= Information provided =
★ ★ ★ ★
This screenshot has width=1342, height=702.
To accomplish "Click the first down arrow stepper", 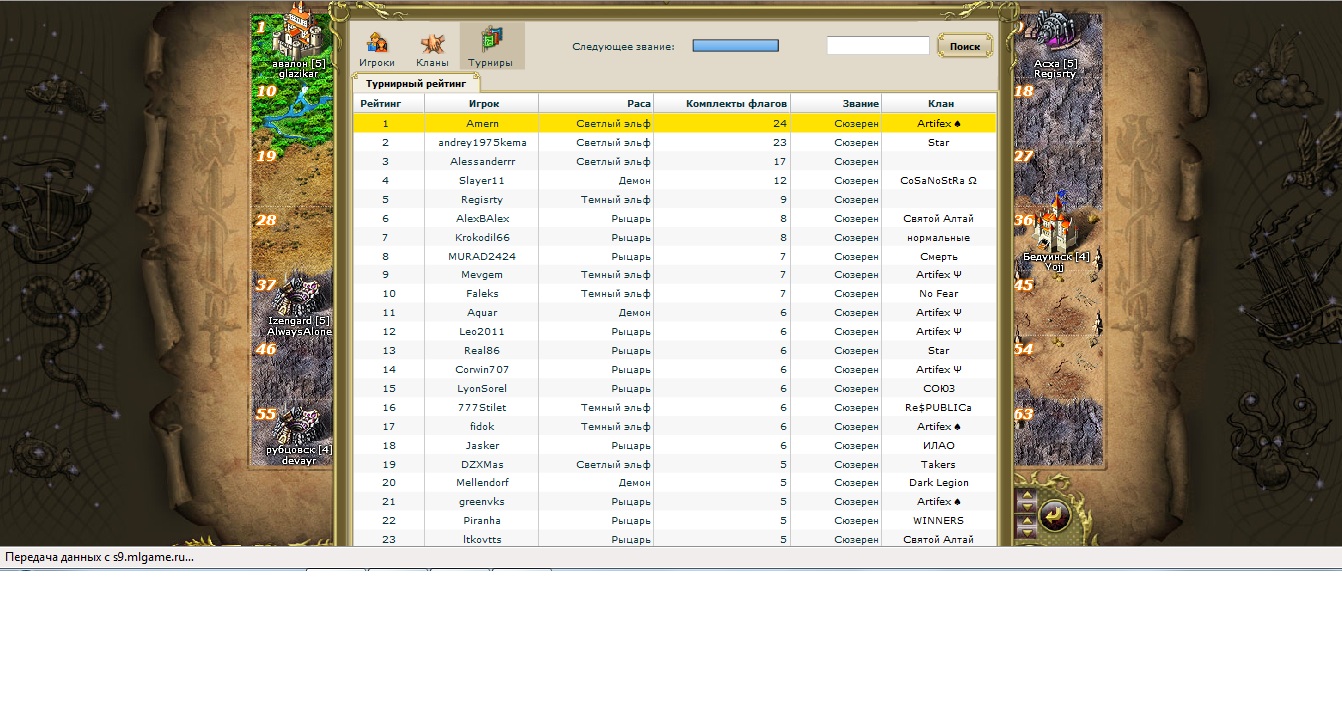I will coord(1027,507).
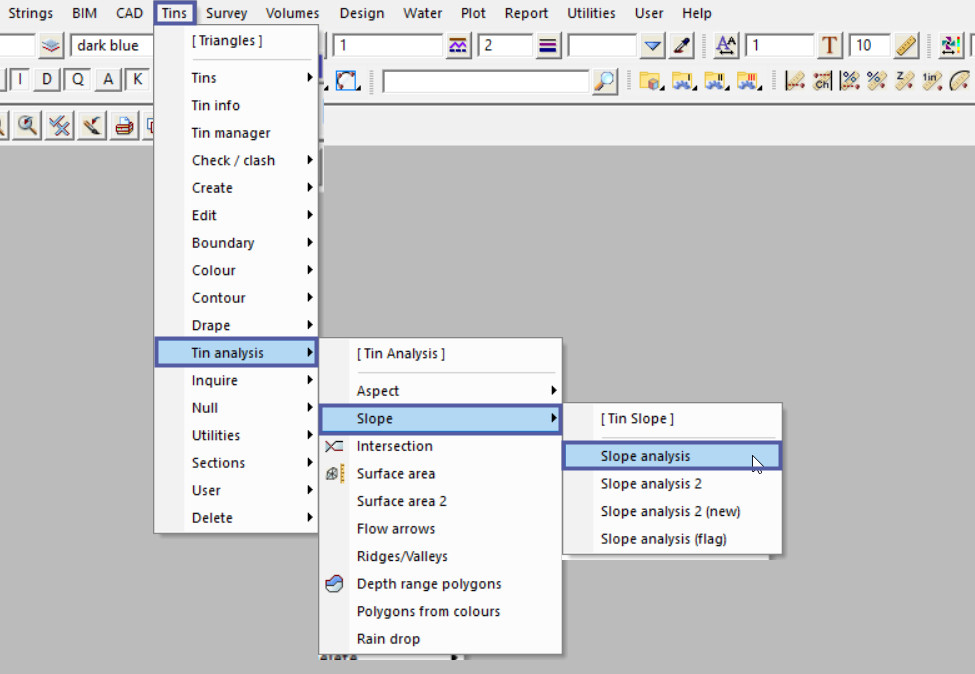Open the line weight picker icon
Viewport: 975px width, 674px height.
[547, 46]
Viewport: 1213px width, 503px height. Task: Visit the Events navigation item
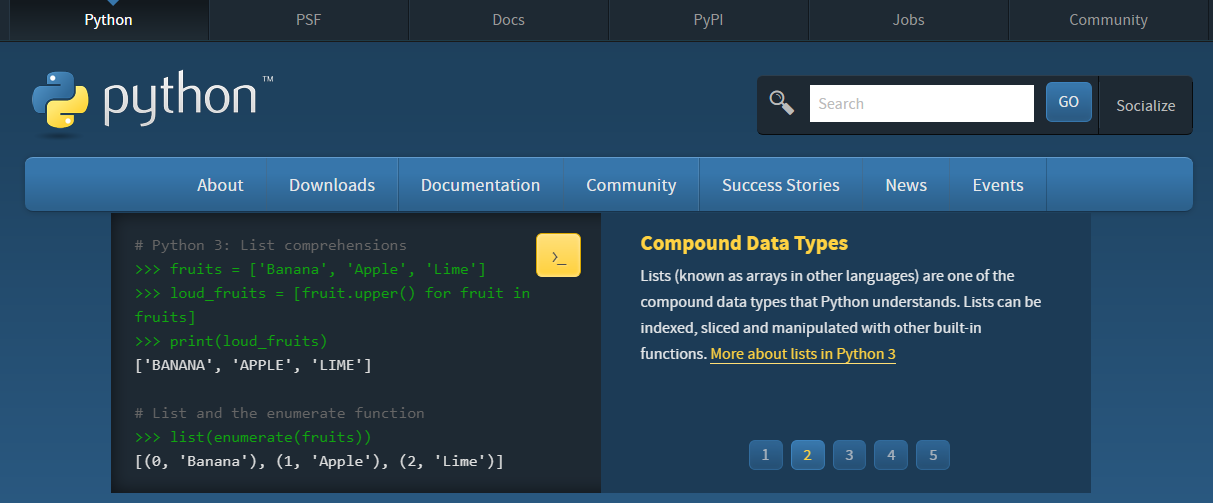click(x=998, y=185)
★ ★ ★ ★
= Task statement =
Could you give the lines again, starting at the one containing "Viewport: 1213px width, 503px" and ending at the last line above, with the requests included, every answer coordinate shifted up by 47, and the pictures left out?

= Response to this exercise =
Viewport: 1213px width, 503px height. Task: Visit the Events navigation item
click(x=1045, y=232)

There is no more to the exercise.